Discover how a few simple additions and changes to your home office can dramatically improve your productivity and impression on clients.
Once you decide to take the plunge and launch your law practice from home, the first step is to set up your new home-based workspace. Begin by considering where and how you work best.
You are the boss. Design your home-office workspace around your own strengths and weaknesses. Disregard your mental vision of a “typical office” and begin creating an office that complements your strengths.
Find a dedicated workspace.
Find some place in your home where you can separate your work space from your personal space. Preferably, this should be in a separate room with a door that you can close, and it should be as far away as possible from the noises that your family or pets might make.
Ideally, the space should be large enough to accommodate your working files and have some extra room to accommodate your practice as it grows. However, in the case of urban dwellers where space is at a premium, your only option may be to convert a closet or utility room.
If you have options, choose the room based on what works best for your personality. If morning light motivates you, choose a room that is east-facing with a lot of windows. If a room with a view will be more of a distraction, choose a room without windows.
Invest in a room transformation to give yourself work “mindset”.
Professionals who work from home find that it can be difficult to get into the work “mindset”. There are endless distractions at home, and it takes a lot of discipline to buckle down. If you have the financial resources, invest in a room transformation, so you feel like a professional when you sit down to work.
You will be spending a lot of time in this room. Decorate it in a way that makes you happy. Paint the walls yellow if you like. Make the room as comfortable for yourself as you can.
A minor investment in your workspace will pay dividends in productivity in the years to come.
Your Office is a Self-Fulfilling Prophecy.
Decorate your office so it looks professional. If your office looks like an office, you will treat it like an office and keep it more organized. If you are short on cash, keep overhead low by only investing in furniture and technology as you absolutely need it. But be sure to plan ahead.
It will be extremely difficult to decide on a new laptop when you are trying to keep track of court filing dates. Instead make a wish-list. It will give you something to work hard towards on slow days.
Organize your office for success.
Being organized makes you more productive. Greater productivity means more hours billed. Don’t use working from home as an excuse for sloppy organization.

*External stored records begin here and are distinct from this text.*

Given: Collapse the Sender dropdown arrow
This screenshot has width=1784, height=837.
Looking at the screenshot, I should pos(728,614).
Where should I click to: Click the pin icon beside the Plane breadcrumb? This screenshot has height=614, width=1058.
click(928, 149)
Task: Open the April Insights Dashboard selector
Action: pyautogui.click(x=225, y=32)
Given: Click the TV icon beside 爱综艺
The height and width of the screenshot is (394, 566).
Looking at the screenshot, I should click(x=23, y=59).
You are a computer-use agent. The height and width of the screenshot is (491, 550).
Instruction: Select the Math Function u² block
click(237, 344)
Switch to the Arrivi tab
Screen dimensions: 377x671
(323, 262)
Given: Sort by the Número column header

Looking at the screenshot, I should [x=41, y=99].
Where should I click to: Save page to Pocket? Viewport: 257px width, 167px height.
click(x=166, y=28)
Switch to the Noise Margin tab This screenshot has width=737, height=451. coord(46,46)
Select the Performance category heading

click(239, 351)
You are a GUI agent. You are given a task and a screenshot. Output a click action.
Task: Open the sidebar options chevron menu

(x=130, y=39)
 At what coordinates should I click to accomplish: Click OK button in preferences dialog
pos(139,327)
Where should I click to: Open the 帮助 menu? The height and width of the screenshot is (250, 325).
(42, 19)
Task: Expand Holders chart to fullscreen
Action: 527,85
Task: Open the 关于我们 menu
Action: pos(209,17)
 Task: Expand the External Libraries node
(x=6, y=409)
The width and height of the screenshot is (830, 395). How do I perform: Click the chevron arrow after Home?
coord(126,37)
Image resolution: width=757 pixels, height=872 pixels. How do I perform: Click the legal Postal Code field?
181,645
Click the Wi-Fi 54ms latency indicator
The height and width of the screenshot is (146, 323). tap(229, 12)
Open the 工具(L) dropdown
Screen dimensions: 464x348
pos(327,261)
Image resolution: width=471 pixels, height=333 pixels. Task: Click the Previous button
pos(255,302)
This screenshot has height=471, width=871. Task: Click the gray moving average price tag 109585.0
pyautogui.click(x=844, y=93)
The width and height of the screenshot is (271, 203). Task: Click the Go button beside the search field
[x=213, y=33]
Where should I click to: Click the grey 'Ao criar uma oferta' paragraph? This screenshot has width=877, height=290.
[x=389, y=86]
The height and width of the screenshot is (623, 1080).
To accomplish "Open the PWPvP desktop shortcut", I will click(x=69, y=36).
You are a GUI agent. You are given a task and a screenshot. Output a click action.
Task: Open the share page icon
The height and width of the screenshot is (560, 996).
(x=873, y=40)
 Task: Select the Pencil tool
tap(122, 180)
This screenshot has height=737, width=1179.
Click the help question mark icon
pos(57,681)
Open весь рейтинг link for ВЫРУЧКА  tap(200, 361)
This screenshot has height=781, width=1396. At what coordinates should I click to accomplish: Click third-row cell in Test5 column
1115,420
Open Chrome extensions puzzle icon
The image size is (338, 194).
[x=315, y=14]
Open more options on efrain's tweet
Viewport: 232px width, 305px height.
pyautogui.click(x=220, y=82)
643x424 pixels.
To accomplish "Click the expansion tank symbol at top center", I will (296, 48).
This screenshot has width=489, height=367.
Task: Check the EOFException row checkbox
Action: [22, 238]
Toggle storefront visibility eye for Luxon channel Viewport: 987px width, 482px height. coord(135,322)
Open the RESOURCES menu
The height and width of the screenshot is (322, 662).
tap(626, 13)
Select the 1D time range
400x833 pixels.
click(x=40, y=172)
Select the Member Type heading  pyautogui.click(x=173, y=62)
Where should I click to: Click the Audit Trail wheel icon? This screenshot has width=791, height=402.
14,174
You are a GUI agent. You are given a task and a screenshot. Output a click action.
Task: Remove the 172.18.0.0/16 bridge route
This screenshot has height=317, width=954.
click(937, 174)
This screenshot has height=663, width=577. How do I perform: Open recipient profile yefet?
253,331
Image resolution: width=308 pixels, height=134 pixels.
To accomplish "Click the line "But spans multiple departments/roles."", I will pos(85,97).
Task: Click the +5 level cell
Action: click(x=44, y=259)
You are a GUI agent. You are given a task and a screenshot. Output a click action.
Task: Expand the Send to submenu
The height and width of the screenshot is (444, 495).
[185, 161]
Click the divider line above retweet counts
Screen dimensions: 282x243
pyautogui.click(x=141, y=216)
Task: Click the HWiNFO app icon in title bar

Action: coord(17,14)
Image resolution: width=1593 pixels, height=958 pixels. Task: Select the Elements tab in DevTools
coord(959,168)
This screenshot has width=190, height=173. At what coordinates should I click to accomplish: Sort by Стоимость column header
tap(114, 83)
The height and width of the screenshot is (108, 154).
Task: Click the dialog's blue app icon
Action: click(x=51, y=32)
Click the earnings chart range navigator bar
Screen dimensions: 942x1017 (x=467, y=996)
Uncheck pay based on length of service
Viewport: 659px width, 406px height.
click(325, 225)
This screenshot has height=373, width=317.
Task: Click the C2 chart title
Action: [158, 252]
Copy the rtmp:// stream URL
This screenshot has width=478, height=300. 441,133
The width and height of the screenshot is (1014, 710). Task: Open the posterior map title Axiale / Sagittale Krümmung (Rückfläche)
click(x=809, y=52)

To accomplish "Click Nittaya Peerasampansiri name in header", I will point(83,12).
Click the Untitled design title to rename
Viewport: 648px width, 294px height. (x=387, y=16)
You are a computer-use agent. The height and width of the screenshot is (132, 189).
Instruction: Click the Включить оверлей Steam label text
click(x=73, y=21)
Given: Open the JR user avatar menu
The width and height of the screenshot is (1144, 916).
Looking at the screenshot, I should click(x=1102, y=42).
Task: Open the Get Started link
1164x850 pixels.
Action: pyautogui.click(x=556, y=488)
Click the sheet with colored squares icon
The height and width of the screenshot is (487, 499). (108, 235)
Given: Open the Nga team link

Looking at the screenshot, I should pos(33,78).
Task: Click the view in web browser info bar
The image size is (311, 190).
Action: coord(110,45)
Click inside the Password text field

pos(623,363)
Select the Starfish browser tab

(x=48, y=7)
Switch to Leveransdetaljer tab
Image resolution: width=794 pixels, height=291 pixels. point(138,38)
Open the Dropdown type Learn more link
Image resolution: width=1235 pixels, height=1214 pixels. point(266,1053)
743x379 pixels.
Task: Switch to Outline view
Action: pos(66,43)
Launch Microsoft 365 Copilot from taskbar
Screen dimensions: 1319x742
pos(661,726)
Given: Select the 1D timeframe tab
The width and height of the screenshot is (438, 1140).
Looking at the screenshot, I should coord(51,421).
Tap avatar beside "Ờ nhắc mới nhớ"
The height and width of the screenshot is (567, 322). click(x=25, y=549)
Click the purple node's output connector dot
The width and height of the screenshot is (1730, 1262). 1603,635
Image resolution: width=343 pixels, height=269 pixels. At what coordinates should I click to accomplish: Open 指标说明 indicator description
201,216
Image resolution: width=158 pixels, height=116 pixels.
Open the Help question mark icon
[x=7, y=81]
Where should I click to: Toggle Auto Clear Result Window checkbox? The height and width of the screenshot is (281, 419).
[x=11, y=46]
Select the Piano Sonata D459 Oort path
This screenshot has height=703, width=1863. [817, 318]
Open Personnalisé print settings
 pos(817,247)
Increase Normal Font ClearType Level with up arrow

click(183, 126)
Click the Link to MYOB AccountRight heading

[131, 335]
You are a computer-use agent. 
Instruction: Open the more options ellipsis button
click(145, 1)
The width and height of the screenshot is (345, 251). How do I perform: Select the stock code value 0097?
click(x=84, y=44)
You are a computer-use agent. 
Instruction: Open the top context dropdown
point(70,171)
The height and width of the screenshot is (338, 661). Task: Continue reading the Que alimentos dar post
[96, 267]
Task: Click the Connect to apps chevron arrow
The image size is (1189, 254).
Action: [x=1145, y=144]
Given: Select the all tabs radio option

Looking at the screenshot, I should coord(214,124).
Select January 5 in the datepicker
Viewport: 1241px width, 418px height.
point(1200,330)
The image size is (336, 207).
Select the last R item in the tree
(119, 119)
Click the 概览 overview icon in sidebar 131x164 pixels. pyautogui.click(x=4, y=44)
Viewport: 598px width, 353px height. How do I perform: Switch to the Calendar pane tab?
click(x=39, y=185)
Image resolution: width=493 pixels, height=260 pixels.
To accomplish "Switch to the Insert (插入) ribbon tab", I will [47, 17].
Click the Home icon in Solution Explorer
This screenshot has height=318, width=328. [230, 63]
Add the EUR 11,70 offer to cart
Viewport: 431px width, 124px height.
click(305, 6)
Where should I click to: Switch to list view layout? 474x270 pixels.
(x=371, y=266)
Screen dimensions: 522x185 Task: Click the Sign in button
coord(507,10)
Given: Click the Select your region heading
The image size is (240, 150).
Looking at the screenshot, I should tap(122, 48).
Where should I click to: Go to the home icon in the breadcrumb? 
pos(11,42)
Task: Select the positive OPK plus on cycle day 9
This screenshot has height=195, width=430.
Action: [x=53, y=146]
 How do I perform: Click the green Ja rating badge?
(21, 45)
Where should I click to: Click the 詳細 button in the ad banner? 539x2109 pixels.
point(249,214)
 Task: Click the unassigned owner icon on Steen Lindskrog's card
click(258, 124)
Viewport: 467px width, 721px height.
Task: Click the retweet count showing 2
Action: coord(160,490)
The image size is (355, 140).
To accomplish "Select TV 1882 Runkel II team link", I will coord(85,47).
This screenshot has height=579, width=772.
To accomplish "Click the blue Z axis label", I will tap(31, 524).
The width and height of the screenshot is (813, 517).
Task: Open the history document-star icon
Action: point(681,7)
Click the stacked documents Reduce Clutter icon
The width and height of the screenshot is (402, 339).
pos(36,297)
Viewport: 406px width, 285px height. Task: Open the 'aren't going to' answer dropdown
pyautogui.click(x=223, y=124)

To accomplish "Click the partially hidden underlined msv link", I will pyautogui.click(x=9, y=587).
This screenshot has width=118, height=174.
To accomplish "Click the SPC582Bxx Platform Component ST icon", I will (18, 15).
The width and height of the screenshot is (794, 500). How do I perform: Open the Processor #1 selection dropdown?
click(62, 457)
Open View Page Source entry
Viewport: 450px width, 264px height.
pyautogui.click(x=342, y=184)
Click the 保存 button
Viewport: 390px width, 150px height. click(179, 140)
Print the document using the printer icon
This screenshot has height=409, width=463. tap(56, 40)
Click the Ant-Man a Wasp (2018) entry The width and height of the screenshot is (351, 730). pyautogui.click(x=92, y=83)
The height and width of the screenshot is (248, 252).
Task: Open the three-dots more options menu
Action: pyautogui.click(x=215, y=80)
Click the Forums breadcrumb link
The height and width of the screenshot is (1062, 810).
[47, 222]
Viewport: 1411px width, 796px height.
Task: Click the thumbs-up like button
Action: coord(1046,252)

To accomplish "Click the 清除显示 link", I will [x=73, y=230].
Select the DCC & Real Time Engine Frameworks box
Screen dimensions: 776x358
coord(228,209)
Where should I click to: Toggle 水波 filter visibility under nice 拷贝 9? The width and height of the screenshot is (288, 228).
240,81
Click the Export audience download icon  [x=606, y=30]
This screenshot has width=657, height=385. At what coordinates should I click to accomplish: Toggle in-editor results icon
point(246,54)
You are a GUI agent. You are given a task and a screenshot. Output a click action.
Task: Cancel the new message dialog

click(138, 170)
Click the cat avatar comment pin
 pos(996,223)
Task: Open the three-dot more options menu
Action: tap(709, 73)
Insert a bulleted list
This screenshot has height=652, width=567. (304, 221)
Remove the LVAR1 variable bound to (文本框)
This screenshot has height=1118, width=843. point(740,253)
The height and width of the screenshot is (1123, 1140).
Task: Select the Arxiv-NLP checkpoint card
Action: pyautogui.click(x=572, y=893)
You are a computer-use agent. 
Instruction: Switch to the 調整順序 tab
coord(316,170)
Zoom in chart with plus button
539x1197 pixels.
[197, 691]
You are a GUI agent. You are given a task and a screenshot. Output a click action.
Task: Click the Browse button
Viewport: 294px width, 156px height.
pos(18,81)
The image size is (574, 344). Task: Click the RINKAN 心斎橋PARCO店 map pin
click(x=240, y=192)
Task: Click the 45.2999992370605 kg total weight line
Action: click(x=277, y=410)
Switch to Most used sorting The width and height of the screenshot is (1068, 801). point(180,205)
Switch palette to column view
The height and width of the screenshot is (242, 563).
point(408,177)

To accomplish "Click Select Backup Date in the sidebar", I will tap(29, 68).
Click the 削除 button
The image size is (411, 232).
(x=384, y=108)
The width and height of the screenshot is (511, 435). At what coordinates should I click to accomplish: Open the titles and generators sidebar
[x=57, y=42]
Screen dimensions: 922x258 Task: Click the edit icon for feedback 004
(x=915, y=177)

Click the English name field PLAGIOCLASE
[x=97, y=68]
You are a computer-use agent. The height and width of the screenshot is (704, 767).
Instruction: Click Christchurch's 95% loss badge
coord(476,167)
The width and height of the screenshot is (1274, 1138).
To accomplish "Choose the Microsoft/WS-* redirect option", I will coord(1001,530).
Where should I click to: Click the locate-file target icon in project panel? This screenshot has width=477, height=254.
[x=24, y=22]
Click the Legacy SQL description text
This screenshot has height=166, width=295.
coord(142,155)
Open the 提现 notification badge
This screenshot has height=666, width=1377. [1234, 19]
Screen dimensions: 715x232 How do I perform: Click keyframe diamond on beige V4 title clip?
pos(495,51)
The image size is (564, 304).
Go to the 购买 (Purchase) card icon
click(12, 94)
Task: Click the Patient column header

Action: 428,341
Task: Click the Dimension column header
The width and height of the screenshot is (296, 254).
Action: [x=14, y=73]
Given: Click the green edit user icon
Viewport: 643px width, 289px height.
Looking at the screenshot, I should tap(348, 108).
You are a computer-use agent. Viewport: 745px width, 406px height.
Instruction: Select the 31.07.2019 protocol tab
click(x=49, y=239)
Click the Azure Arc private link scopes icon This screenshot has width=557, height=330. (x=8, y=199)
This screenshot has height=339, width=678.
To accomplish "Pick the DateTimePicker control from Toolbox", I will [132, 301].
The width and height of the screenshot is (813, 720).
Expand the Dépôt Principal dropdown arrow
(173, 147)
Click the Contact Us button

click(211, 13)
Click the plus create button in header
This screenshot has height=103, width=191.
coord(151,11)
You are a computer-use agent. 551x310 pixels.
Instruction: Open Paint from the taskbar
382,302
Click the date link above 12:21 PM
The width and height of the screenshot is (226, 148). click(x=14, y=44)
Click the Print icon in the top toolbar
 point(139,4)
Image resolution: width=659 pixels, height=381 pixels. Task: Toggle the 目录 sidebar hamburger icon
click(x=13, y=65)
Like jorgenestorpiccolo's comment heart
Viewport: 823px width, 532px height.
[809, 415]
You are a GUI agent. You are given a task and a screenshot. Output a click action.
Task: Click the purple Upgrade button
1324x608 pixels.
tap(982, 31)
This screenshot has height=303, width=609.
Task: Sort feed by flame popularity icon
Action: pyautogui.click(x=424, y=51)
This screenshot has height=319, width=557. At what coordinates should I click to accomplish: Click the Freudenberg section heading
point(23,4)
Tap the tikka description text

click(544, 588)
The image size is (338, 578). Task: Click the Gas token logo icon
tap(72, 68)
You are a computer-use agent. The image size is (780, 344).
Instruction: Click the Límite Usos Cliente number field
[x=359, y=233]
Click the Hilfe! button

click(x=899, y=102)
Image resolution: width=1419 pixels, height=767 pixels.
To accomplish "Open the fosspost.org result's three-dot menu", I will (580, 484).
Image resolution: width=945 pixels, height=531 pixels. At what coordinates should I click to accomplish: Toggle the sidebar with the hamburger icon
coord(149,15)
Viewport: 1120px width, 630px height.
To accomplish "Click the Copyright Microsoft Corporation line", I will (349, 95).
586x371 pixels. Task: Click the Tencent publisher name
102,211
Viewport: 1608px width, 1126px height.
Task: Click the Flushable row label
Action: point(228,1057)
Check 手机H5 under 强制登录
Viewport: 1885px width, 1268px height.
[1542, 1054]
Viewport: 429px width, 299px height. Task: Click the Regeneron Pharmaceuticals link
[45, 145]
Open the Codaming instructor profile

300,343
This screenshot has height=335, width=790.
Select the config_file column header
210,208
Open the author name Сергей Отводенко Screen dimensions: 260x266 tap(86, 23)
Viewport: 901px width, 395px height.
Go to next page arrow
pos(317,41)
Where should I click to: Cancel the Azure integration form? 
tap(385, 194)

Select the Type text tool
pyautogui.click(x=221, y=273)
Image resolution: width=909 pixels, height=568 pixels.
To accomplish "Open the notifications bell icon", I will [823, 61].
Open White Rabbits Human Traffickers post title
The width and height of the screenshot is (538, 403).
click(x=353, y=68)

Set up a good system for organizing your practice. You will need to know where every file is kept so that you can access it on a moment’s notice. Clear all of the files off of your desk at the end of each day. If your performance suffers because of an unorganized home office, you will lose clients.
Don’t skimp on technology.
The cost for commercial grade office technology has come down so much, running your small practice from home has never been easier. To run a successful law practice however, you can’t rely solely on residential quality technology.
Consider investing in business grade Internet bandwidth at home to keep everything running smoothly when interacting with clients.
Legal practice is still very heavily phone based. For flexibility (and budgetary) reasons, it may be tempting to rely solely on a mobile phone for your practice’s needs. This is a mistake. Mobile phone quality can be unreliable and sound quality is poor. It will result in making a poor impression on prospective clients and adversaries, resulting in fewer clients won and weaker negotiation strength because the competition may not take you seriously.
Invest in a “law firm grade” telecommunications system. High quality telecom systems can be affordably obtained using VOIP technology, provided you have sufficient bandwidth to support the traffic. It may seem like an unnecessary expense at first. But, how will your most important client feel when your $20.00 a month phone drops calls every two minutes?
Consider a Virtual Office in an executive suite as second work location.
Your home office may be perfectly adequate to roll up your sleeves and do the “dirty work” of a legal practice (drafting, legal research, telephone negotiations), but meeting clients, employees or adversaries in your home may not be practical.
Or, you may find it helpful from time-to-time to get out of your office and work somewhere else.
Coffee shops can be one alternative, but they can be loud, and the use of public Wi-Fi may present confidentiality concerns. Libraries are quiet, but offer very little privacy and are not great places for meeting.